Janey also said she and union leaders are "actively working toward" imposing a COVID-19 vaccine mandate on the city's workforce, forecasting an announcement on the topic next week. The plan would require all 18,000 city employees to get vaccinated against the virus or submit to regular testing.
Boston, like most the of the rest of Massachusetts, is within the zone where people are advised to wear masks indoors in public settings. As of Wednesday, 1,166 new cases and three new deaths had been reported in Boston over a two-week period, and the city's COVID test positivity rate has risen to 3.4%.
Despite those increases, Janey said Boston is "nowhere near" needing to create additional hospital space as it did during the height of the pandemic.
Janey said the city continues to boost vaccination across the city by partnering with trusted community-based organizations and focusing on communities that have been the hardest hit.
"We must all do our part to fight the pandemic," she said. "Getting a vaccine is the best way to protect ourselves and our loved ones and our communities from this deadly virus."
City Councilor Andrea Campbell, who is running against Janey for mayor, said she was "shocked" when she heard the remarks about slavery, made to The Boston Herald earlier this week. She said there is already too much misinformation about the pandemic.

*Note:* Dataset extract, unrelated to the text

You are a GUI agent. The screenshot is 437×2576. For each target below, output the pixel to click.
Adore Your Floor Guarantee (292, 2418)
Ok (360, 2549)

"It is incumbent on us as leaders not to give these conspiracies any oxygen," she told NBC10 Boston on Wednesday.
Another mayoral candidate, City Councilor Michelle Wu, also took issue with Janey's comments.
"Anyone in a position of leadership right now should be using that platform to build trust in the vaccines," she said.
Also on Thursday, Janey announced a pilot program to address the way the city responds to mental health emergencies and reduce the role of police officers responding to these incidents.
“I am proud to launch a pilot program that reimagines how we respond to mental health calls,” Janey said. “These pilot investments will connect residents and their families with the care they need as we bring more safety, justice, and healing to Boston neighborhoods.”
She said the pilot program is also expected to increase the availability of police officers to respond to violent crimes.